Watching all of Woody Allen's films in order: Alice (1990)
Then The first time I read about Alice was in the late, somewhat lamented Starburst Magazine who seemed quite surprised to be covering a Woody Allen film but were polite and lengthy all the same with a giant picture of Mia filling three quarters of a page. When I finally saw the film as part of the HMV splurge of 1994, I was bored, although I think I did have a cold at the time. One should never watch films for the first time when you’re running a fever. It’s not fair to them.
Now We’re through the looking glass now people, just over halfway through this adventure. As I may have mentioned, I’m tending to watch, through Lovefilm, the movies that the BFI are programming in a given month and in March they’ve scheduled, because of the Tim Burton 3D spectacular, adaptations and films influenced by Alice In Wonderland. From my vague memory I’d wondered why Woody’s film wasn’t included, given the potions and ghostly goings on.
Showing the BFI’s keen curatorial sensibilities, the reason this film wasn’t included (unless it was because of print availability) is that though Alice enters a new emotional wonderland aided by the herbs with their fantastical properties, the icons of Lewis Carroll’s story aren’t included. There isn’t a white rabbit exactly. Some people are seen playing cards and Alec Baldwin’s ghost has a Cheshire cat grin. But if Mia’s character was called Mildred, the audience might not make a direct connection.
In fact, now that I turn as ever to the Bjorkman interview, he actively distances himself from Carroll, stating that he chose Alice because it’s “a quintessential kind of rich WASPy name” and it might as well have been Leslie. Woody instead explains that he was trying to make a comic version of Another Woman, with the device of listening in (this time through invisibility) as the way of provoking the character to change her life after viewing her so-called friends and position from the outside.
That allows him to finally give Mia a proper starring role in which she’s allowed to offer the wide range of emotions that she was always obviously capable of but generally only allowed to offer one character at a time. Across the film, via the herbs, Alice becomes a seductress, adultress, gossip, horrendously stoned and finally as feminine as she’s perhaps ever been. Mia is one of my small revelations during the process; far from the repellent slightly winy figure I’d remembered, she’s funny, resilient and at times incredibly sexy. And that’s just in this film.

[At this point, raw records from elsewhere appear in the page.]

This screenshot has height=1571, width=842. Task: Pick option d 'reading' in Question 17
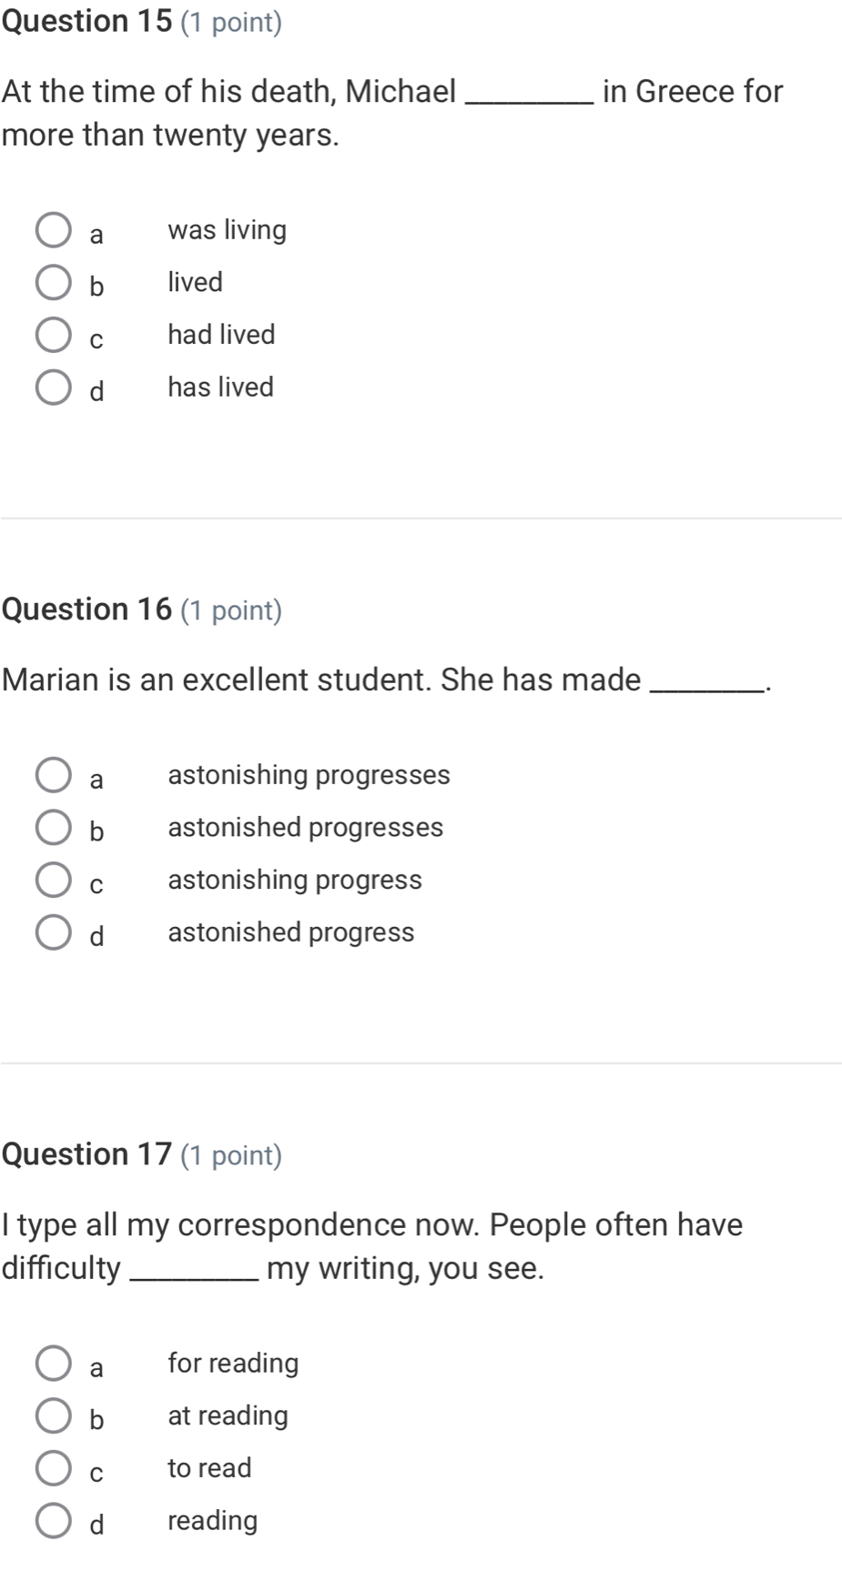pyautogui.click(x=54, y=1521)
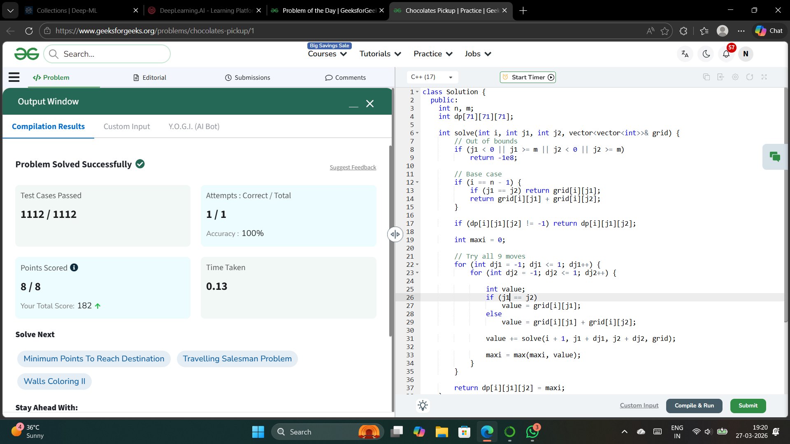Collapse code fold arrow at line 6

tap(417, 133)
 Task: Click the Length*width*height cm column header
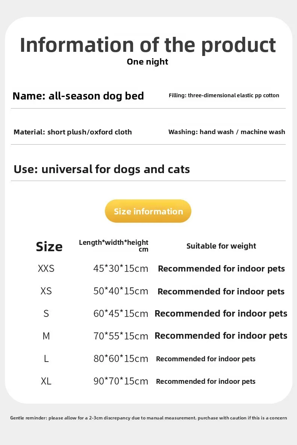[x=114, y=246]
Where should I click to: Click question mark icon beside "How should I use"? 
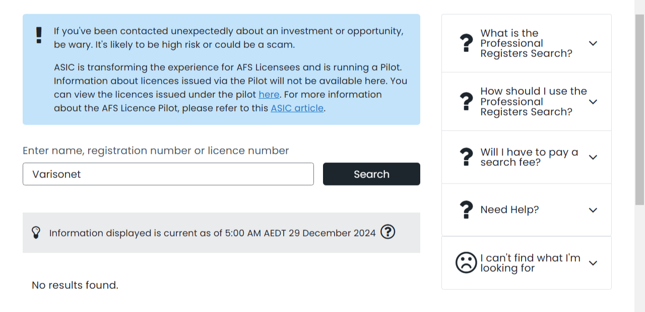(467, 102)
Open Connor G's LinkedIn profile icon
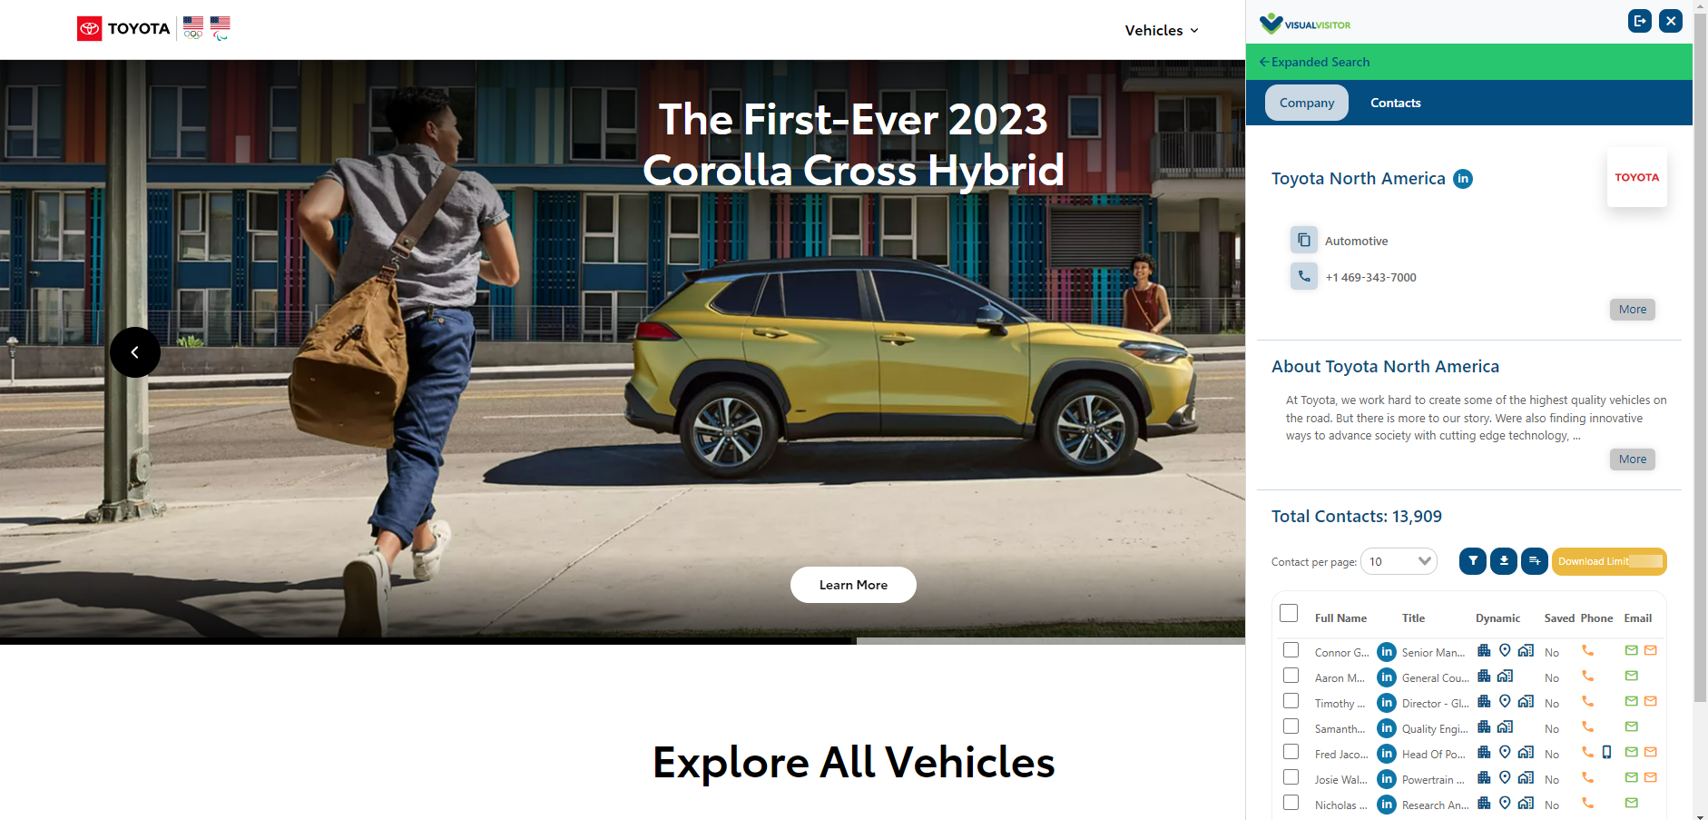Image resolution: width=1708 pixels, height=820 pixels. click(1387, 652)
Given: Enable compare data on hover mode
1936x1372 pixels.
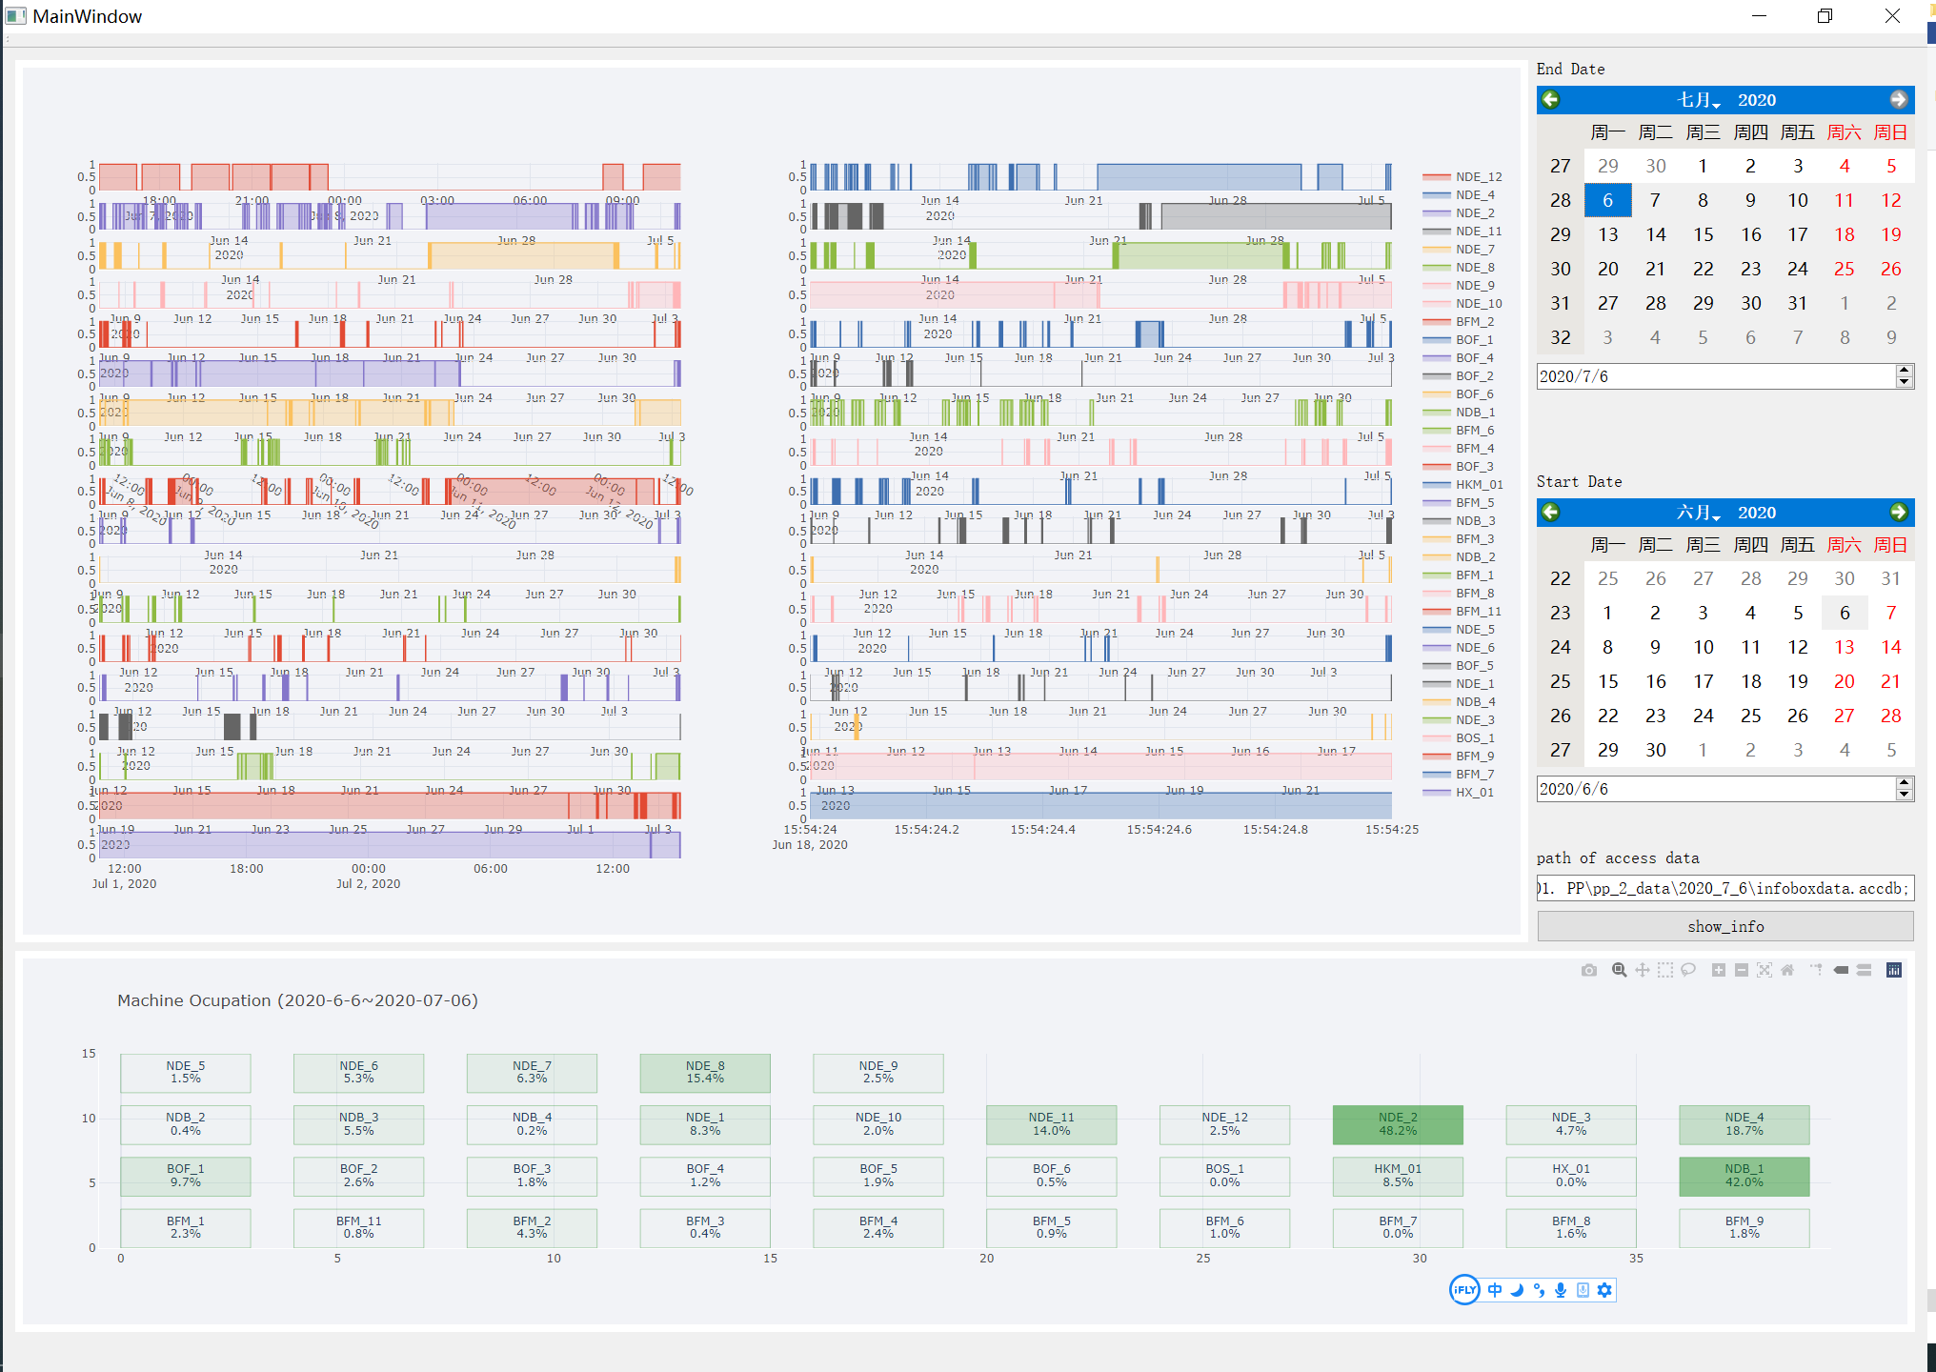Looking at the screenshot, I should tap(1865, 970).
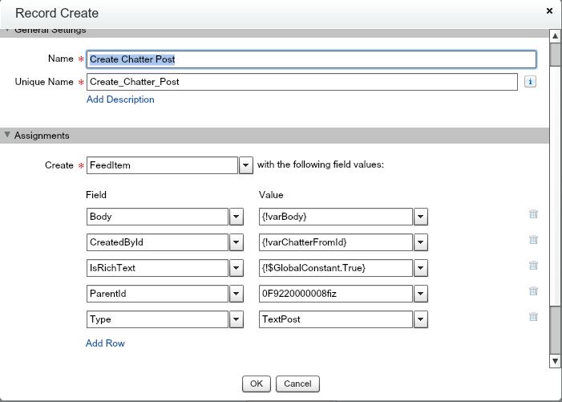
Task: Click the Add Description link
Action: point(120,99)
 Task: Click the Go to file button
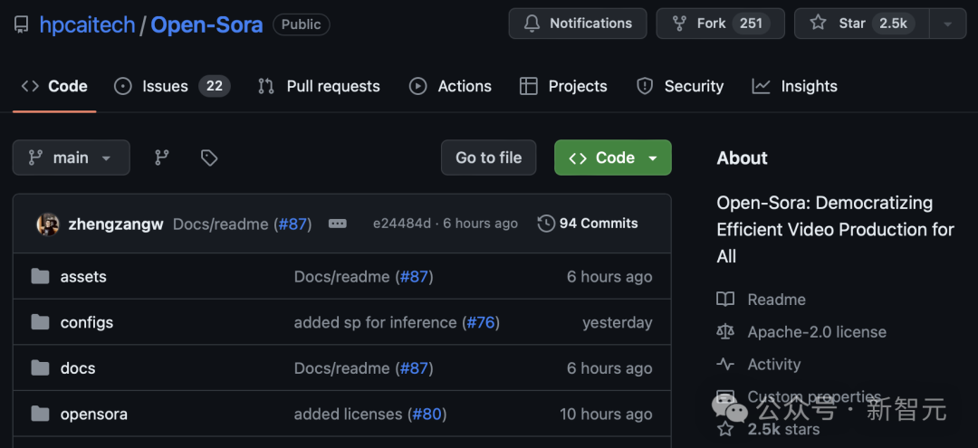pos(488,157)
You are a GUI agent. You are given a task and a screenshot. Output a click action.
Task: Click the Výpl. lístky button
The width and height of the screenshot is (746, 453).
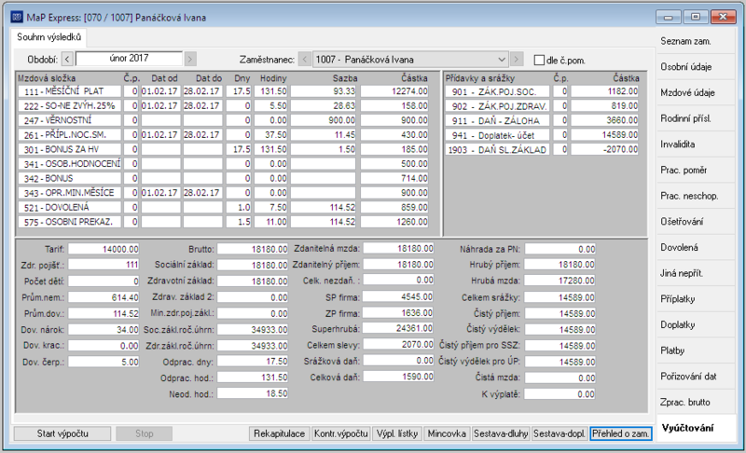[x=397, y=433]
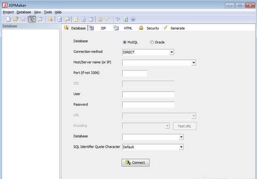Expand the SQL Identifier Quote Character dropdown
The width and height of the screenshot is (257, 179).
181,147
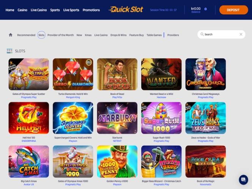Viewport: 252px width, 189px height.
Task: Toggle balance visibility icon next to kr0.00
Action: point(205,9)
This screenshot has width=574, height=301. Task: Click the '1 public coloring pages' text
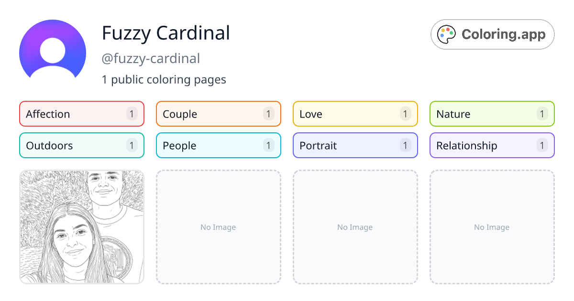click(x=164, y=79)
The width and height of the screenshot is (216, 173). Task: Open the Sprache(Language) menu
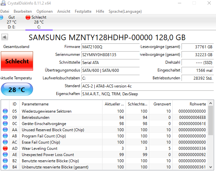point(125,11)
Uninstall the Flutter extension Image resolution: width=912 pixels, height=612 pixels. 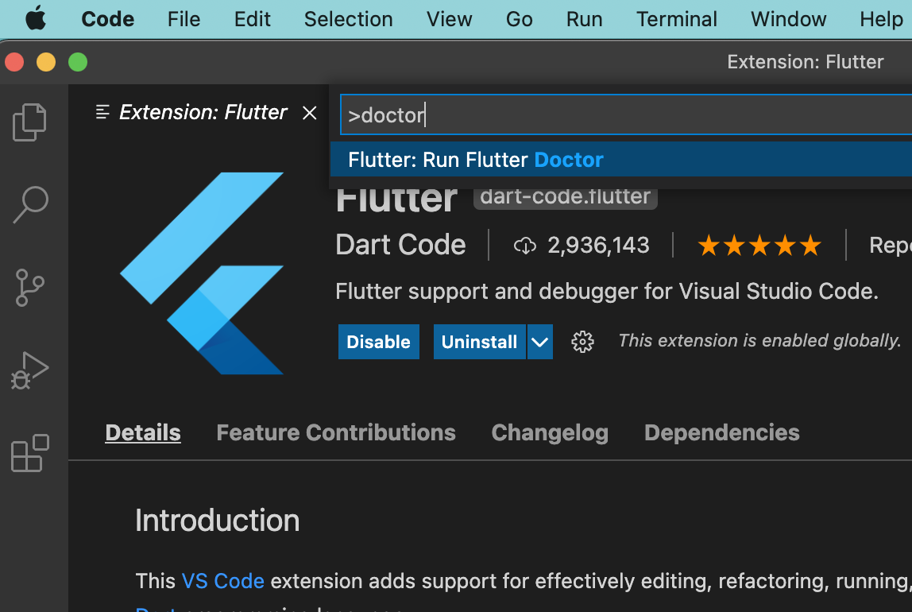tap(479, 341)
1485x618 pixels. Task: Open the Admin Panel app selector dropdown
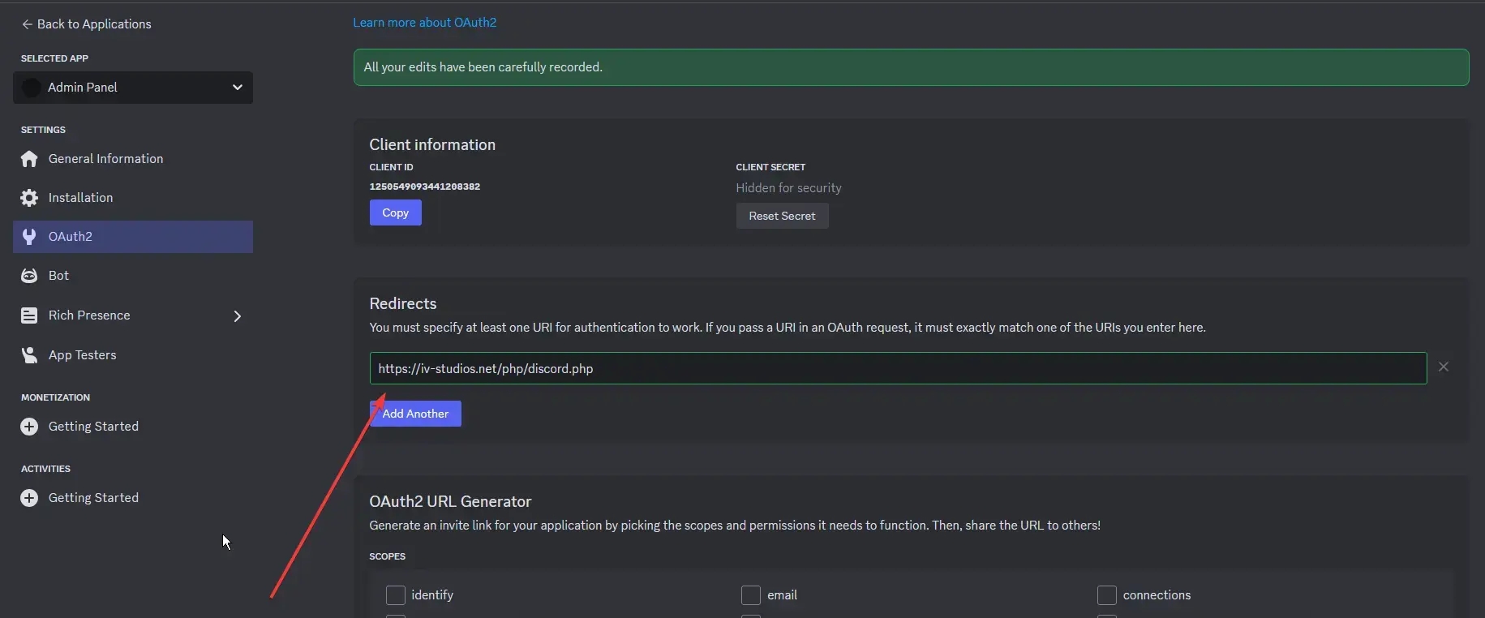pyautogui.click(x=133, y=88)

She’s ably supported by the men, but Woody is careful never to let them take over, with understandable exception of Keye Luke as Mr. Yang, her spiritual guide who’s hypnotic voice drives her forward. If William Hurt at times seems like he’s wandered in from an Adrian Lynne domestic revenge thriller, Joe Mantegna is incredible, demonstrating how underused he’s been across his career playing dozens of mafia figures. His speechless reaction to Alice’s advances is one of his best ever scenes. When Woody says that half his directing is done in the casting, this is the kind of film which demonstrates what that means.
There are other casting surprises. Baldwin (in the same year as Hunt For Red October) appears as the ghostly presence of one of Mia past lovers, offering relationship to advice to Mia just as Bogart did for Allan in Play It Again, Sam. A post-Moonlighting Cybill Shepherd has a tiny role as a tv producer. This is Bernadette Peters’s only appearance in a Woody Allen film as a Muse (“Very deep is exactly where he wants to put it”). At one point a famous model is pointed out, she turns around, and it’s Elle McPhereson. Even Bob Balaban is in there somewhere towards the end. It’s also a good film for Woody ensemble watchers with Julie Kavner cameoing, Blythe Danner and the first appearance from Judy Davis.
As you can tell from all these paragraphs I’m quite enamoured with Alice (and its casting). It’s not his best film; it’s at least ten minutes too long and Carlo Di Palma is back behind the camera with his very long takes which make some scenes drag a bit. The orientalist “other” approach to Far Eastern culture is a shame but in vogue at the time (see Gremlins and Blade Runner). But as an attempt to inject magic and fantasy into what theorist Molly Haskell called “women’s films” and offer a third way at the conclusion from the usual climax of such things as marriage or oblivion it has to be applauded.
Alice was seriously underrated. By me.